Strickling Points to ITU for Conference 'Failure'
Says telecom union failed to deliver on promises of consensus and keeping Internet issues out of treaty
By John Eggerton -- Broadcasting & Cable, 12/14/2012 3:07:57 PM
The head of the Obama administration's top telecom advisory entity says the WCIT-12 telecom treaty conference was a failure, and pointed a finger at the International Telecommunications Union (ITU).Larry Strickling, head of the National Telecommunications & Information Administration and a member of the WCIT delegation, said in a speech to the PLI/FCBA Telecommunications Policy & Regulation Institute in Washington on Friday that ITU failed to deliver on two promises -- "that it would operate by consensus and that Internet issues would not be appropriate for inclusion in the ITRs. As it turned out, the ITU could not deliver on either of these promises."
The U.S. and more than 50 other countries refused to sign the revisions to almost 25-year-old International Telecommunications Regulations (ITRs) due to Internet-related language that could be used by some countries to justify government Internet governance and possible censorship.
The good news, he suggested, is that it is not unusual for the ITRs not to apply to all ITU members. For example, the U.S. didn't sign them until 1973 and they were first drafted in 1850 (yes, 1850).
In addition, the 1988 ITRs remain in effect until January 2015.
That said, it remains to be seen, he pointed out, what effect they would have on businesses doing business in the signatory countries.
"I would suggest that to the extent the new language gives some nations the prod to make substantial changes in the way they deal with the Internet within their borders and in their international relations," he said, "those changes likely are not sustainable in the long run given how interconnected the world has become and the need for all nations and their economies to be integrated into this global interconnection for them to succeed."
He was echoing the sentiments of Ambassador Terry Kramer, head of the U.S. delegation Thursday (Dec. 13), when the U.S. signaled it could not support the treaty.

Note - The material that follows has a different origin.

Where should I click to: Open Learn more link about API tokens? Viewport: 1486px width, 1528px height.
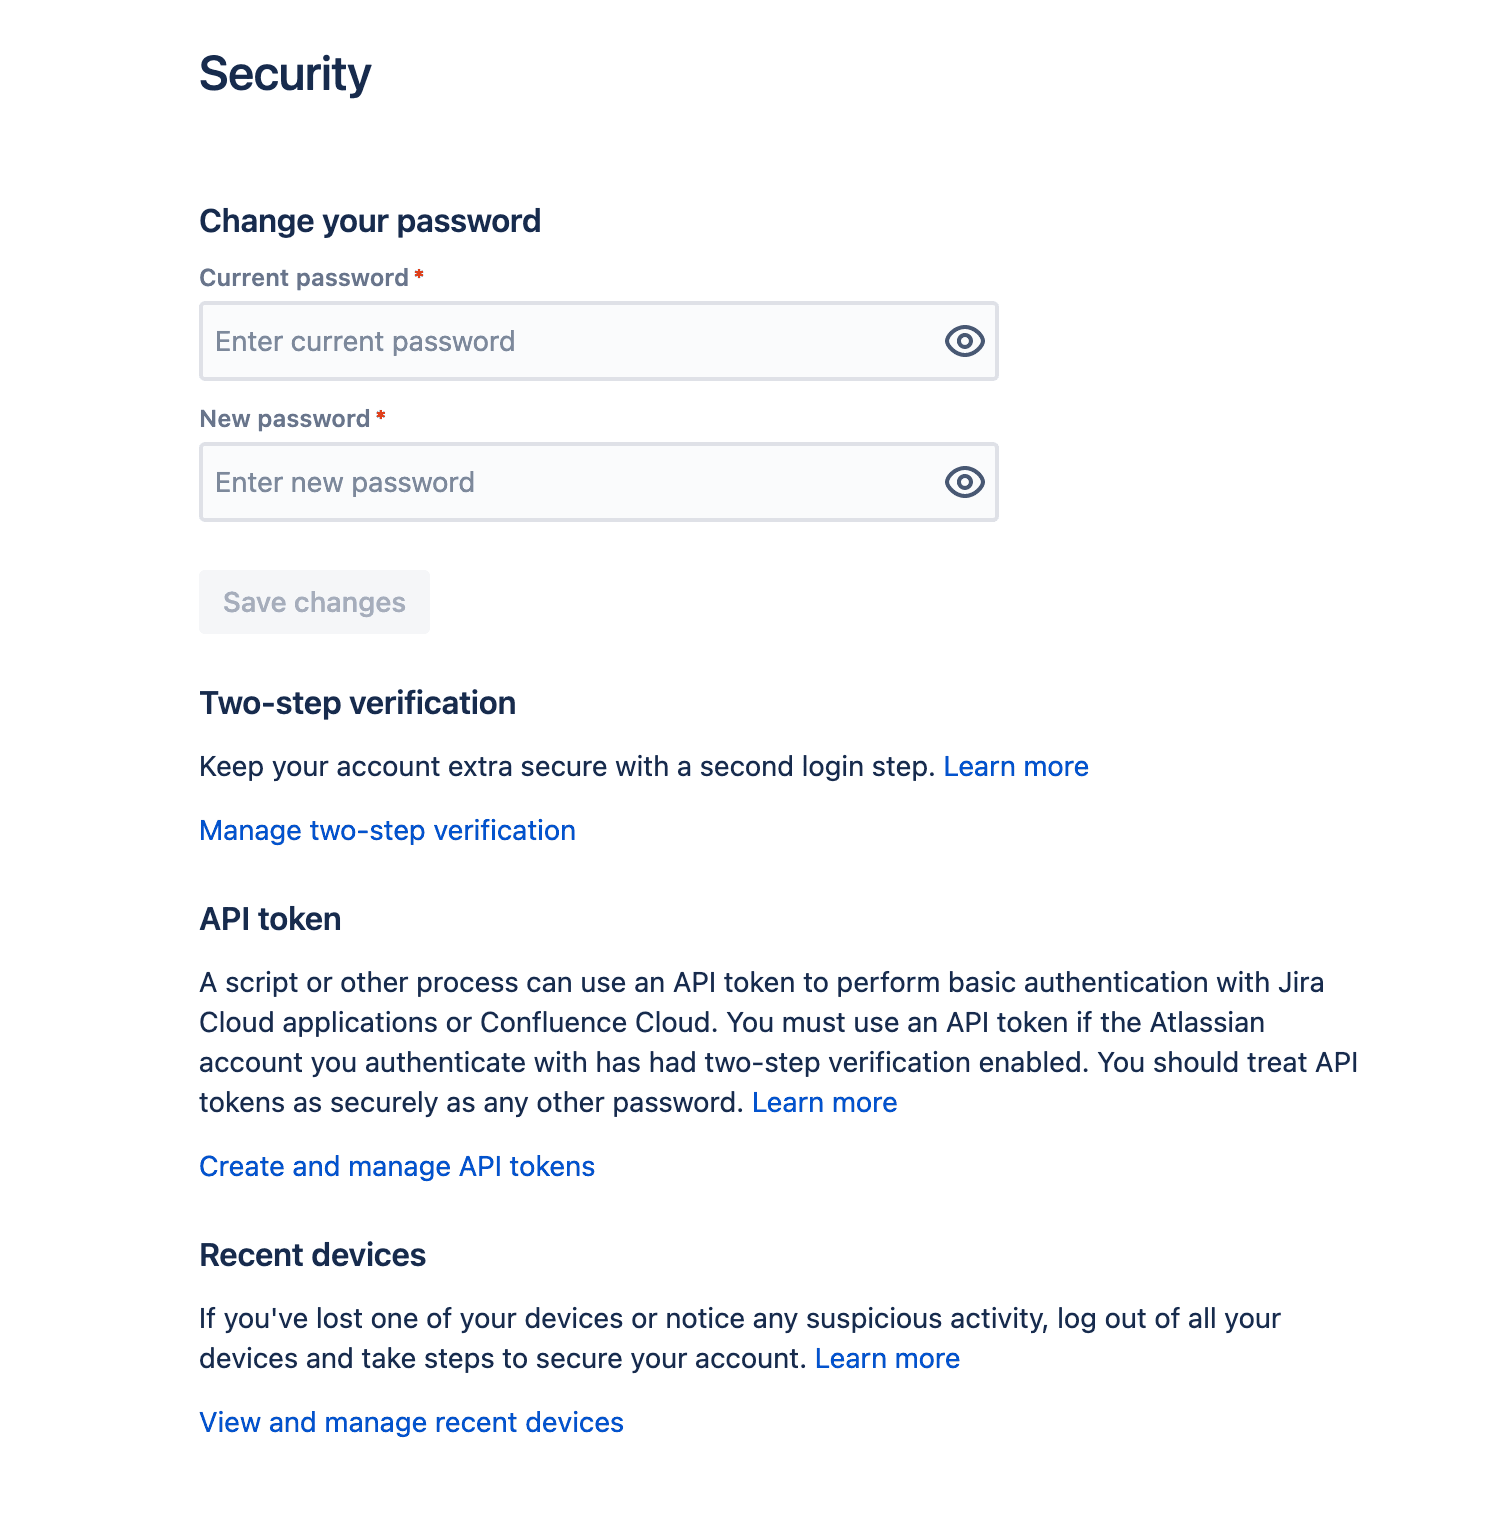coord(824,1103)
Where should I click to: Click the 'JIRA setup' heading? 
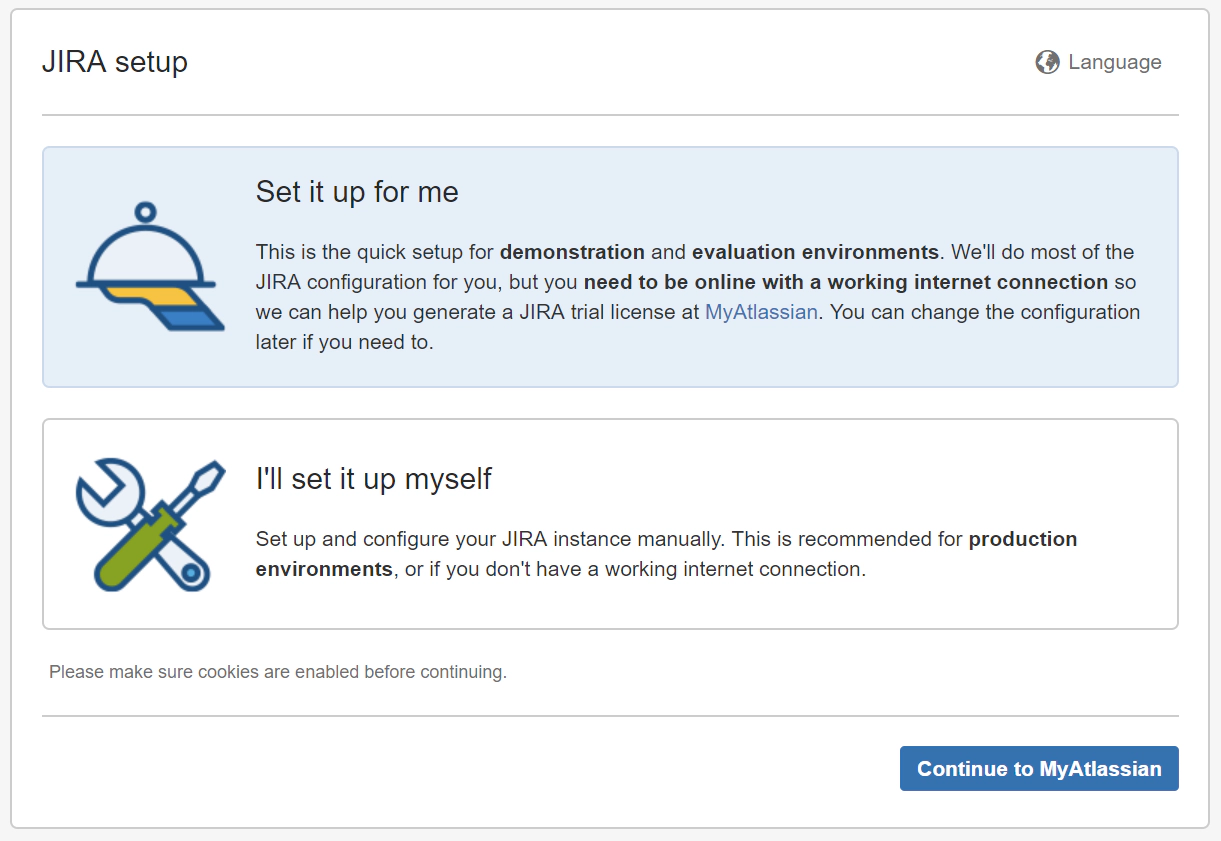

Also like Kramer, Strickling suggested that the marching orders of those who support the multistakeholder model of Internet governance is to make that case to those who are concerned about issues like span, child porn and sustainable infrastructure development, who would be open to finding solutions. The U.S. case is that those need to be addressed, just not in the context of ITU telecommunications treaties. "Our challenge, starting now, is to work hard to increase the number of countries that support the multistakeholder model," he said.